Ya no se necesitan servidores: cibercriminales descubren cómo crear un "virus eterno" por una miseria
Todo intento por impedir el trabajo no hace más que confirmar la solidez del sistema.
La empresa Qrator Labs informó sobre la aparición de una nueva botnet Aeternum C2, que traslada el control de los dispositivos infectados a una cadena de bloques pública y con ello priva a los defensores de un punto de presión habitual. Si antes las fuerzas del orden y las empresas de seguridad informática desactivaban redes como Emotet, TrickBot y QakBot retirando los servidores de mando o bloqueando dominios, en este caso la infraestructura centralizada simplemente no existe.
El equipo de Qrator Labs descubrió un cargador en C++, disponible en versiones x32 y x64. Aeternum escribe las órdenes para las máquinas infectadas en los contratos inteligentes de la red Polygon. Los dispositivos obtienen las instrucciones consultando nodos RPC públicos. El operador controla el proceso a través de un panel web: selecciona el contrato, el tipo de orden, indica el enlace de la carga útil y publica la transacción. Tras la confirmación en la red, la entrada queda disponible para todos los bots. Según los autores del informe, la actualización llega a las máquinas activas en cuestión de minutos.

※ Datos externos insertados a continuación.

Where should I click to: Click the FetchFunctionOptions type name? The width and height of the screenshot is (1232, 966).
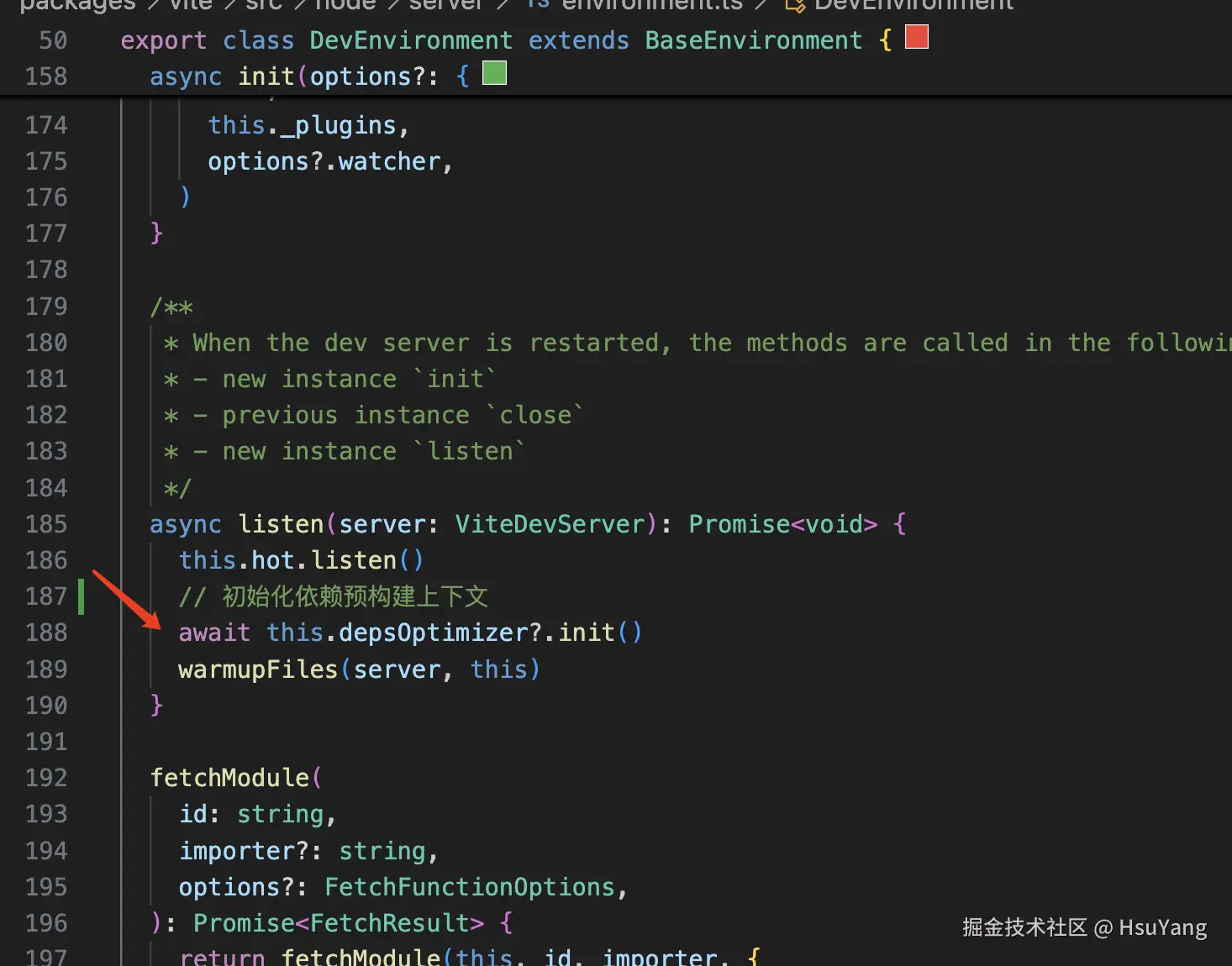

Cada contrato inteligente puede atender una función distinta: desde el robo de datos y el acceso remoto hasta la minería. El panel permite gestionar varios contratos a la vez. Para rastrear los dispositivos infectados, el operador envía un comando ping, tras lo cual el bot realiza una solicitud HTTP con el identificador del equipo y otros parámetros técnicos. Ese mecanismo ayuda a filtrar máquinas concretas y a evaluar la escala de la red.
La principal diferencia de Aeternum respecto a los esquemas clásicos de mando es la completa renuncia a servidores y dominios. Los datos se almacenan en la red distribuida de nodos de Polygon y son accesibles a través de decenas de puntos de acceso públicos. No es posible eliminar un “centro” de control, ya que el centro no existe como entidad. En Qrator Labs recordaron el caso de Glupteba, que Google neutralizó parcialmente en 2021 al desconectar servidores y dominios. Entonces los atacantes usaron la cadena de bloques de Bitcoin como canal de reserva. Aeternum emplea la cadena de bloques directamente como mecanismo principal y único.
La economía del esquema hace barato el lanzamiento de una botnet resistente. Los desarrolladores venden o bien una licencia de por vida con una compilación lista, o bien el código fuente en C++ con actualizaciones. Para publicar cien comandos basta aproximadamente un dólar en tokens MATIC. No se requieren gastos por alquiler de servidores ni por registro de dominios: basta una cartera de criptomonedas y un panel de control.
El cargador también incluye mecanismos para evadir el análisis. La protección integrada contra entornos virtuales impide la ejecución en sandboxes que usan las empresas antivirus. Además, el vendedor ofrece la verificación de las compilaciones mediante la API de Kleenscan con una evaluación de detección por decenas de motores. En los ejemplos publicados, algunos grandes proveedores no detectaron la amenaza en el momento de las pruebas.
Según Qrator Labs, incluso si una versión concreta de Aeternum no llega a difundirse masivamente, el propio modelo de mando a través de la cadena de bloques ya se ha convertido en un producto listo en el mercado clandestino. Ese enfoque complica las operaciones tradicionales para desconectar la infraestructura y aumenta los riesgos de ataques DDoS a gran escala, robo de credenciales y otros abusos. En un escenario en el que es imposible cortar el canal de control, la defensa se desplaza hacia la filtración del tráfico y la detección de dispositivos infectados en la red y en los puntos finales.